In an interview with Le Figaro, Sarkozy lambasted Macron for his shortsighted Maghreb foreign policy in which he sought in vain Algeria’s friendship at the cost of undermining ties with Paris’s longstanding partner in the region: Rabat.
The interview, in which Sarkozy spoke of an impossible rapprochement with Algiers, was published on the occasion of the release of Sarkozy’s book Le Temps des Tempêtes (the era of storms).
His call for remedying ties with Rabat echoes that of 94 members of the French parliaments who urged Macron to make a stand in favor of Morocco’s sovereignty over the Sahara, following the example of the US, Israel, Spain, Germany and other European, African and Arab countries.
“Let’s not try to build an artificial friendship with Algerian leaders who systematically use France as a scapegoat to mask their own failures and legitimacy deficit. They will always reject it, ” warned Sarkozy.
Algerian leaders are desperate to distract attention from the failure in which they enmeshed their country by “systematically accusing France,” he said.
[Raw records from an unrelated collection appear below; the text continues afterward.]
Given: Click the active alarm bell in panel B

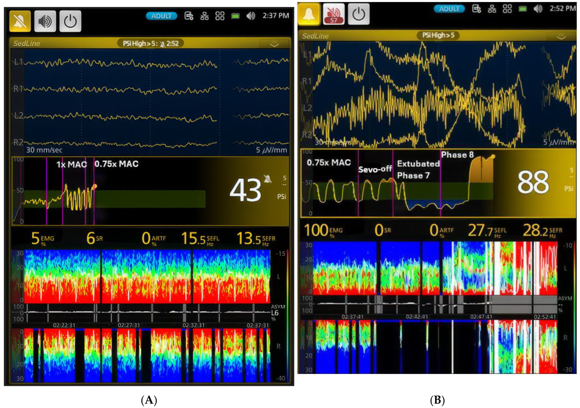Looking at the screenshot, I should click(309, 14).
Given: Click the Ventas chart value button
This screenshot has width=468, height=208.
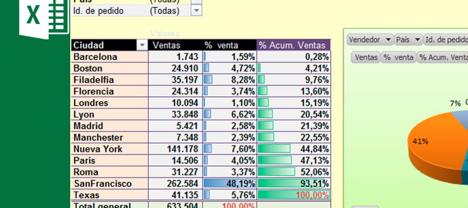Looking at the screenshot, I should tap(366, 57).
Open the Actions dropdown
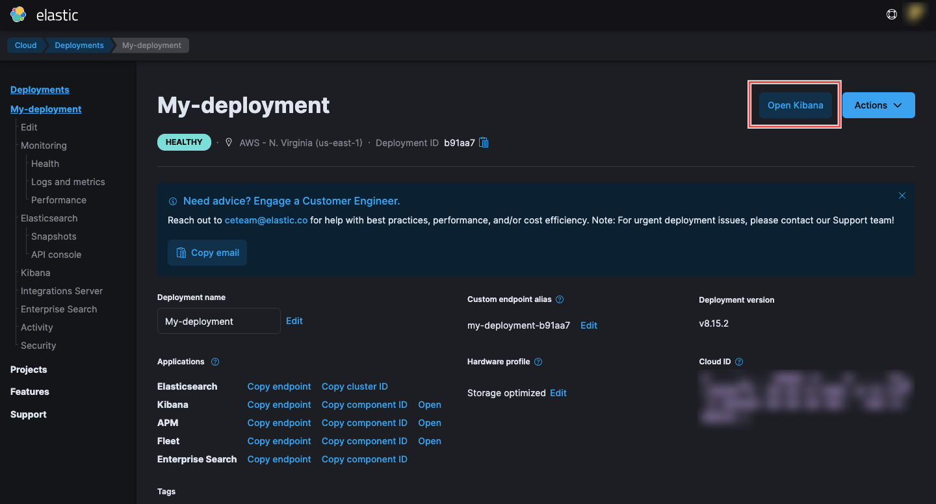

Recently, the Algerian regime reintroduced stanzas very hostile to France in its national anthem and the Algerian news agency APS has published diatribes accusing France of hostility.
President Tebboune hosted Macron earlier this year and the French Prime Minister led a large cabinet and private sector delegation signing mostly MoUs with no concrete deals.
An announced visit to France by Tebboune was pushed back on multiple occasions as Macron’s administration struggles to realize the unrequited relationship it is building with Algeria.
Meanwhile, Politicians turning in Macron’s orbit have shown activism against Morocco in the media and in the EU institutions ringing the alarm bell among Morocco’s friends in the French political class who deplore Paris’s ambiguous stand on the Sahara issue.